_WHAT TO DO:_ Without any change, set down every record below.

Stored items
______________________________

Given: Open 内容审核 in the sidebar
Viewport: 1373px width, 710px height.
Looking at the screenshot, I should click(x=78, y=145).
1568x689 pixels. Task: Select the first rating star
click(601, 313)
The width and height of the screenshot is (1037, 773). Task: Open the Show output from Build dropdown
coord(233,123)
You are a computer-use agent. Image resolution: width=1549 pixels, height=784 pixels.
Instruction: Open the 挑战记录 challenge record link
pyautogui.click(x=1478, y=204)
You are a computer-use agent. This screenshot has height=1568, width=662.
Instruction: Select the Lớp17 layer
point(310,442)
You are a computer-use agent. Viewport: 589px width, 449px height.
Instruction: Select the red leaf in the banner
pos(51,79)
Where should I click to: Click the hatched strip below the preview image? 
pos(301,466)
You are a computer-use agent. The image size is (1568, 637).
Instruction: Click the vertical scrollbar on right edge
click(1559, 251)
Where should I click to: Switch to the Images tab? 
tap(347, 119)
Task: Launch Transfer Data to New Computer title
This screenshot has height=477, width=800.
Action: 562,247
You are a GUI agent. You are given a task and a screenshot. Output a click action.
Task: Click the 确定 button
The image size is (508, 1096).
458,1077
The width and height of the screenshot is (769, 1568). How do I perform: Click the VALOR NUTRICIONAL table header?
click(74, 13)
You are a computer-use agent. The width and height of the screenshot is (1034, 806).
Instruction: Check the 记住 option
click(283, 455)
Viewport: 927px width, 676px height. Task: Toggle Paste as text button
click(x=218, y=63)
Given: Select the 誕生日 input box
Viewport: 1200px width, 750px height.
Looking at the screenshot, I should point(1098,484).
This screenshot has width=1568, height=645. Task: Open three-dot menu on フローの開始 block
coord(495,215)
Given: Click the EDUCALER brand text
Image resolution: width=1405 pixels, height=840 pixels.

______________________________

_RESPONSE:_
Given: Open 内容审核 in the sidebar
Viewport: 1373px width, 710px height.
Looking at the screenshot, I should click(x=78, y=145).
1568x689 pixels. Task: Select the first rating star
click(601, 313)
The width and height of the screenshot is (1037, 773). Task: Open the Show output from Build dropdown
coord(233,123)
You are a computer-use agent. Image resolution: width=1549 pixels, height=784 pixels.
Instruction: Open the 挑战记录 challenge record link
pyautogui.click(x=1478, y=204)
You are a computer-use agent. This screenshot has height=1568, width=662.
Instruction: Select the Lớp17 layer
point(310,442)
You are a computer-use agent. Viewport: 589px width, 449px height.
Instruction: Select the red leaf in the banner
pos(51,79)
Where should I click to: Click the hatched strip below the preview image? 
pos(301,466)
You are a computer-use agent. The image size is (1568, 637).
Instruction: Click the vertical scrollbar on right edge
click(1559, 251)
Where should I click to: Switch to the Images tab? 
tap(347, 119)
Task: Launch Transfer Data to New Computer title
This screenshot has height=477, width=800.
Action: 562,247
You are a GUI agent. You are given a task and a screenshot. Output a click action.
Task: Click the 确定 button
The image size is (508, 1096).
458,1077
The width and height of the screenshot is (769, 1568). How do I perform: Click the VALOR NUTRICIONAL table header?
click(74, 13)
You are a computer-use agent. The width and height of the screenshot is (1034, 806).
Instruction: Check the 记住 option
click(283, 455)
Viewport: 927px width, 676px height. Task: Toggle Paste as text button
click(x=218, y=63)
Given: Select the 誕生日 input box
Viewport: 1200px width, 750px height.
Looking at the screenshot, I should point(1098,484).
This screenshot has width=1568, height=645. Task: Open three-dot menu on フローの開始 block
coord(495,215)
Given: Click the EDUCALER brand text
Image resolution: width=1405 pixels, height=840 pixels.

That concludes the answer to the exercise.